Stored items

__________

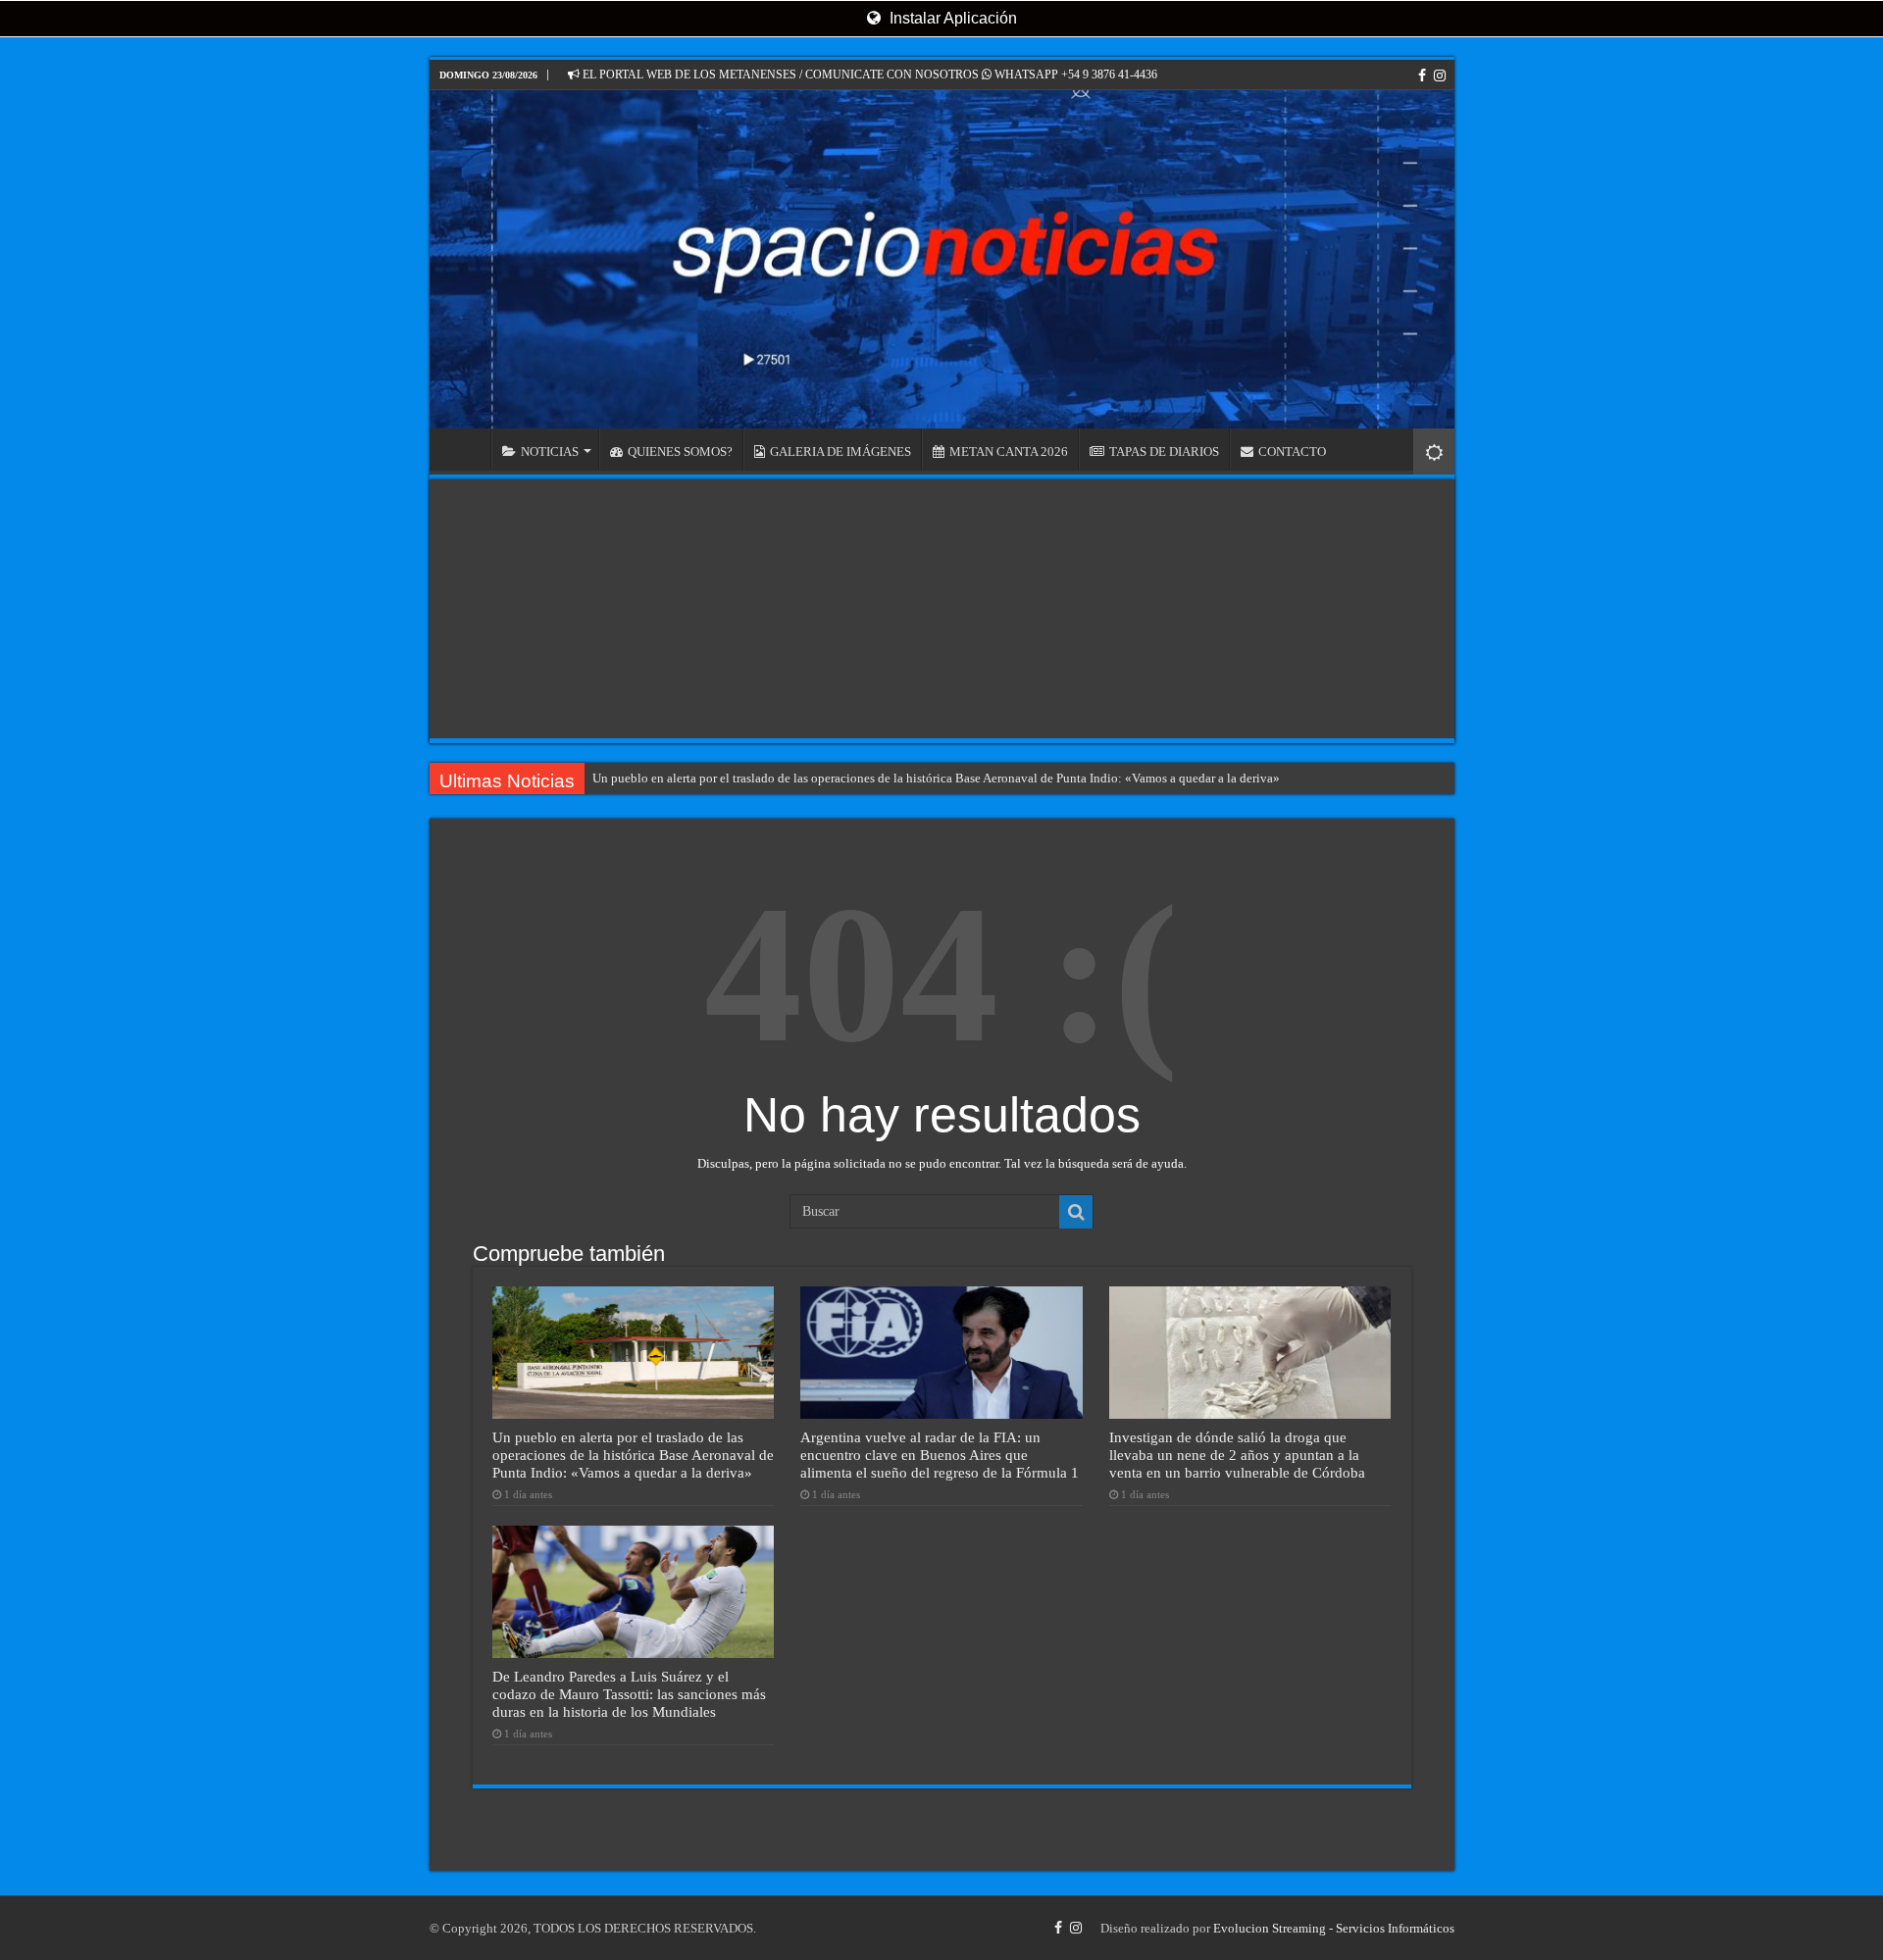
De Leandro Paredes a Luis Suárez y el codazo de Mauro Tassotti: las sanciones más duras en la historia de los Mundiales (629, 1694)
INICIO (464, 449)
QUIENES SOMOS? (680, 451)
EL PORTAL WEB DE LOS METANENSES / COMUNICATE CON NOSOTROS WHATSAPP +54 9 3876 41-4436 (868, 74)
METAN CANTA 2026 (1008, 451)
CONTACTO (1292, 451)
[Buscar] (1076, 1212)
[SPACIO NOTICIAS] (942, 259)
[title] (1433, 451)
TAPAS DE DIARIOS (1164, 451)
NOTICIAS (550, 451)
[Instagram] (1440, 75)
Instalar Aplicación (951, 18)
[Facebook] (1422, 75)
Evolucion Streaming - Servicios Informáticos (1333, 1928)
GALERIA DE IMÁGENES (840, 451)
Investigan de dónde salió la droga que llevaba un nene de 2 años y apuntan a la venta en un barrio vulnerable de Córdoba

__________

Any picture in the data is to be skipped, while each line is returned exactly as written.

De Leandro Paredes a Luis Suárez y el codazo de Mauro Tassotti: las sanciones más duras en la historia de los Mundiales (629, 1694)
INICIO (464, 449)
QUIENES SOMOS? (680, 451)
EL PORTAL WEB DE LOS METANENSES / COMUNICATE CON NOSOTROS WHATSAPP +54 9 3876 41-4436 (868, 74)
METAN CANTA 2026 (1008, 451)
CONTACTO (1292, 451)
[Buscar] (1076, 1212)
[SPACIO NOTICIAS] (942, 259)
[title] (1433, 451)
TAPAS DE DIARIOS (1164, 451)
NOTICIAS (550, 451)
[Instagram] (1440, 75)
Instalar Aplicación (951, 18)
[Facebook] (1422, 75)
Evolucion Streaming - Servicios Informáticos (1333, 1928)
GALERIA DE IMÁGENES (840, 451)
Investigan de dónde salió la droga que llevaba un nene de 2 años y apuntan a la venta en un barrio vulnerable de Córdoba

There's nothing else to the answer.